* Instructions to follow *
Please reproduce all entries word for word and omit their pictures.

Data entries:
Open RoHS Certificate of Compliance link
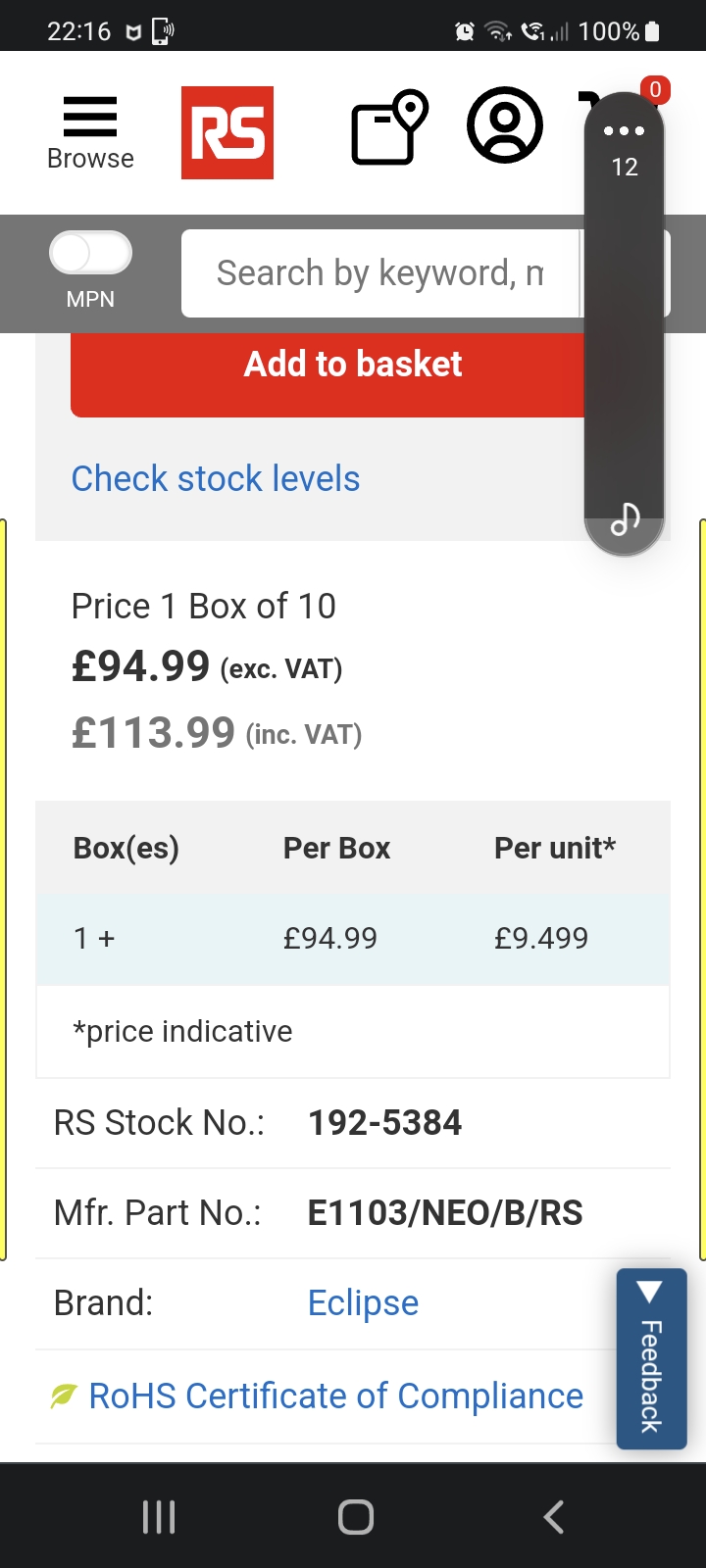 pos(335,1396)
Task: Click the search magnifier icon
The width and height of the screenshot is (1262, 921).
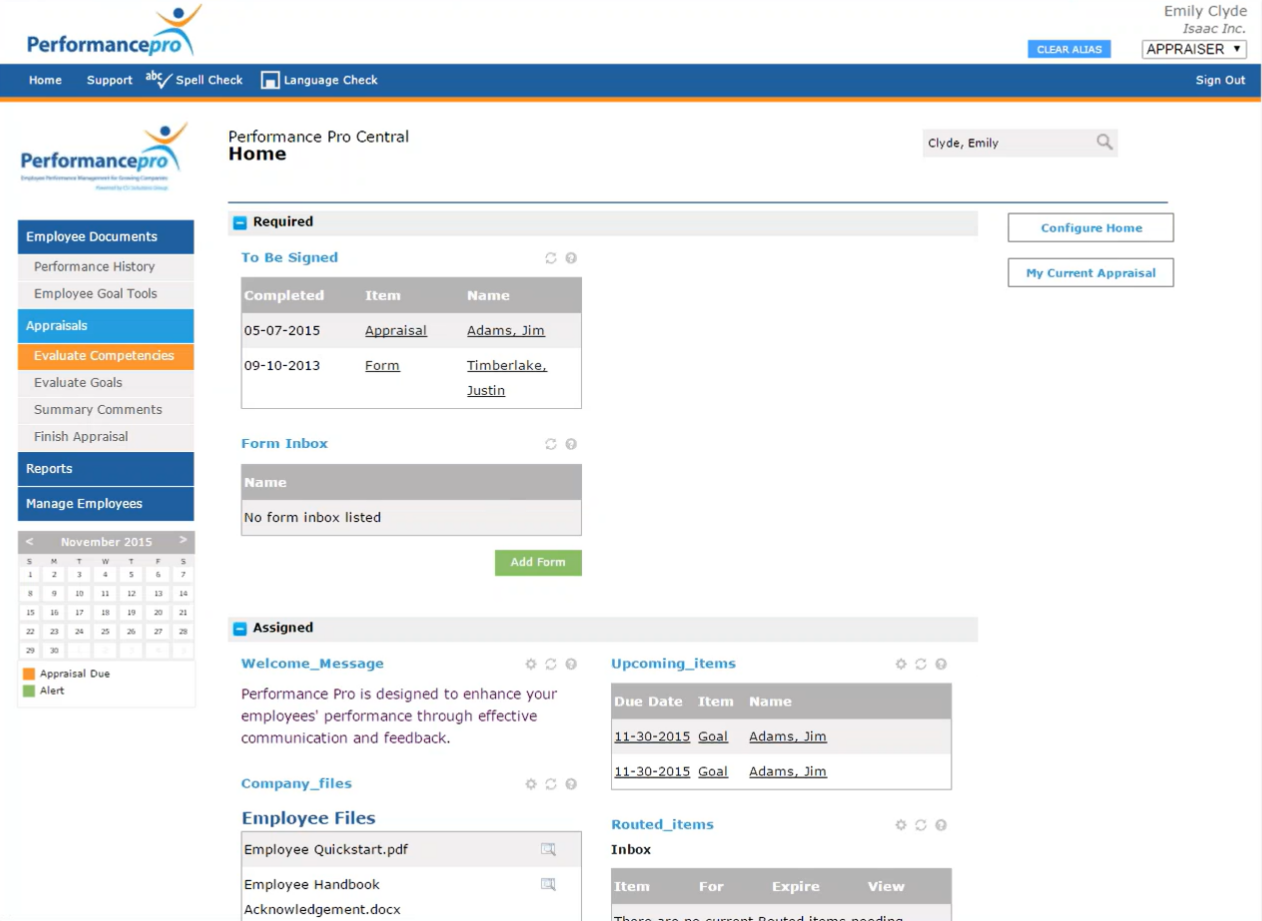Action: pyautogui.click(x=1104, y=142)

* Expected answer *
Open RoHS Certificate of Compliance link
 pos(335,1396)
Task: Click the search magnifier icon
The width and height of the screenshot is (1262, 921).
Action: pyautogui.click(x=1104, y=142)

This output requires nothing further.